Wednesday, January 20, 2016

Like A Boat

Like A Boat Abandon

     Sometimes in life we feel like our boat has been left on the shore and will never float again.   But all to often we hit a rock and crack the hull, then the water comes gushing in and we just start sinking.  We are not prepared to patch the crack and sometimes just plug it up with junk that will eventually come out and the boat will continue to sink.

This is the way I felt almost 7 years ago when I received the diagnosis of early onset dementia.  You don't really know what to think and it took the wind out of my sail, and caused my boat to run ashore and crack the hull.  I left my boat on the shore for several years wondering if it would be able to overcome the flood and winds of what life would become like for myself and more importantly my family.  I have run into some big waves, most splashing over and causing my boat to almost sink. Most of the time I would try to patch it up and keep floating.  Sometimes I wanted to let the boat sink and stop rowing.  That would have been selfish to just give up and cause more harm than good to my family.

I'm here now to tell you never give up.  The hull can be fixed and you can continue to float and row through life.
One of the key things I have learned is that "With God all things are possible".  Sure I'm not able to compete intellectually very well.  I have a terrible short term memory, can't do basic math anymore, can't multi-task, and get angry really easily. But, I function enough to foul people into believing that nothing is wrong.  Most of the time people will say you don't appear to have any problems.  I wish that was true, but unfortunately that is not true.

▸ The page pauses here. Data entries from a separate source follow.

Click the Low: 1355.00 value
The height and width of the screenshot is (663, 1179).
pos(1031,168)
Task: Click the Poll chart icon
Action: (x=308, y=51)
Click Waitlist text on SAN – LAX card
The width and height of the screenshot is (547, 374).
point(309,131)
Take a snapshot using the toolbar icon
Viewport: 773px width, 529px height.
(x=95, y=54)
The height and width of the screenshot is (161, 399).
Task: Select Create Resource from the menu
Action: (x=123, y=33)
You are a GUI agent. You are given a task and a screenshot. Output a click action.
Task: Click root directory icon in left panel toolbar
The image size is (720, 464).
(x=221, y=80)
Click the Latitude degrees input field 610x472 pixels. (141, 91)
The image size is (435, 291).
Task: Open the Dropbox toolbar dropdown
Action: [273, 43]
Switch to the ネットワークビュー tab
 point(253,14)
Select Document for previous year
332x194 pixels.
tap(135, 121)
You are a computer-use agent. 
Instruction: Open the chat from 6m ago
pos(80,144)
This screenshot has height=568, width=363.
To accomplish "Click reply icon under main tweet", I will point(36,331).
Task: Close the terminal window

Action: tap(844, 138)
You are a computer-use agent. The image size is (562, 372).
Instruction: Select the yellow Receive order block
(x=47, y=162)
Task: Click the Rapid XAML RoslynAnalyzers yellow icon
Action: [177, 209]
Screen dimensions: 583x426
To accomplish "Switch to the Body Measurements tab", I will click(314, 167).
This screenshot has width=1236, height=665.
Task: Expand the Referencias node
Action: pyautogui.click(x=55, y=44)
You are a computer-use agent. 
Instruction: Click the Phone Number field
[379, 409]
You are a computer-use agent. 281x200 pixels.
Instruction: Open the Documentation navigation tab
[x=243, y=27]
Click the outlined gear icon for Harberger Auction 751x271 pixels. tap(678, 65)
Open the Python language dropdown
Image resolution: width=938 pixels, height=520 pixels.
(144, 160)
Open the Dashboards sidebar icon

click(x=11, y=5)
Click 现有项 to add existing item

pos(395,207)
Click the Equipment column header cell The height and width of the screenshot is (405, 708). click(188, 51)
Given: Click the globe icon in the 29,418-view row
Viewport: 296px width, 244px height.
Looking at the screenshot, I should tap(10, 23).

What is hard about the entire journey across the sea is that everyday, every week, every month, and every year that passes, I'm closer to slipping into total dementia.

I cling to my faith like a life preserver.  In James 1:2-3, "Consider it pure joy, my brothers and sisters, whenever you face trials of many kinds, because you know the testing of your faith produces perseverance".  Although I have been given and entrusted with a huge trial, I will not let my faith go. I see so many times that people with this diagnosis take a short way out.  Just last year I had two Facebook friends who had the same diagnosis decide that the waves are to mighty to keep the boat afloat and decided to sink.  Taking this way out is understood, but not fair to families.  I have to pray everyday that Jesus will keep my boat from sinking.

https://www.youtube.com/watch?v=8kLvWZ-DG6s







Thursday, January 14, 2016

Dementia Will Get You Down

Dementia sometimes gets the best of you.  It drives a wedge between who you really are and who it has made you out to be.  The changes on different days can be unnoticeable, but on somedays they can be overwhelming.  Even though you may not recognize it, others do.  I notice on my good days I’m more motivated, and my bad day the motivation is gone.  I guess that might even be normal for people who aren’t suffering from dementia.  Some days I just want to sit in my chair and watch the water in lake behind my house or tv.  Then on some days I just want to sleep all day.  I believe it may be a mechanism in my brain that tells me my mind is tired.  Lately, it seems my mind is more tired than usual. 

Lately, life has had many changes.  We moved to Florida, we are not near the children or grandchildren which can take a toll on the mind.  I think where the stress comes in is knowing that my wife has an obstacle in the way when it comes to seeing them.  For some reason fathers in general except the distance more than mothers.  It’s not that we love the children less, it’s because we just don’t have those motherly qualities that mothers have.  My wife is a super mom and has always been one.  She loves the children more than life.  I believe that after children grow up and have their own lives they begin to forget just how important a mother can be to everyday life.  It’s taken for granted until a defining moment that requires only the love a mother can give, and then the mother may not be more readily available except by phone.  By phones is not good simply because a lot of times the child just wants a hug.  I’ve seen this in my own family as of lately and it hurts knowing the distance causes this separation.  I think overtime it will be easier.  We are able to facetime with the grandchildren which is always great to see them.  However, our children don’t seem to be interested in doing that and I don’t understand why.  Maybe it seems less personable. 

Yesterday, was one of those days that seemed to start out fine.  I walked 2.5 miles for the first time in many months.  I walk with my dogs and use an electronic leash on them.  I get a lot of funny stares because they are not on a physical leash.  I was confronted by a lady on my walk about not having a leash on my pets.  I explained to her that it was electronic leash and I have just as much control over my pets as she does.  As it turns out her problem was she didn’t like big dogs, (not my problem).  I went on to explain to her that my chocolate lab is my service dog, but that didn’t even help satisfy her mind.  If your pet is properly trained to listen and follow commands, you should never have a problem walking them without a leash.  That’s my belief and I’m sticking with my beliefs.

My thoughts on having dementia today; We all have battles some are easy, some are hard.  I am promised by God that I will never be given more than I can handle, Lord we are pushing the envelope a little too much on this one.  But, this does not hinder my belief that we have a just and mighty God.  I can either use this burden to inspire, or I can use this burden to diminish the value of life.  I have chosen to inspire and give hope to others that may be suffering with any type of disease.

Stay strong my friends not just for you, but for your family and The Lord most importantly.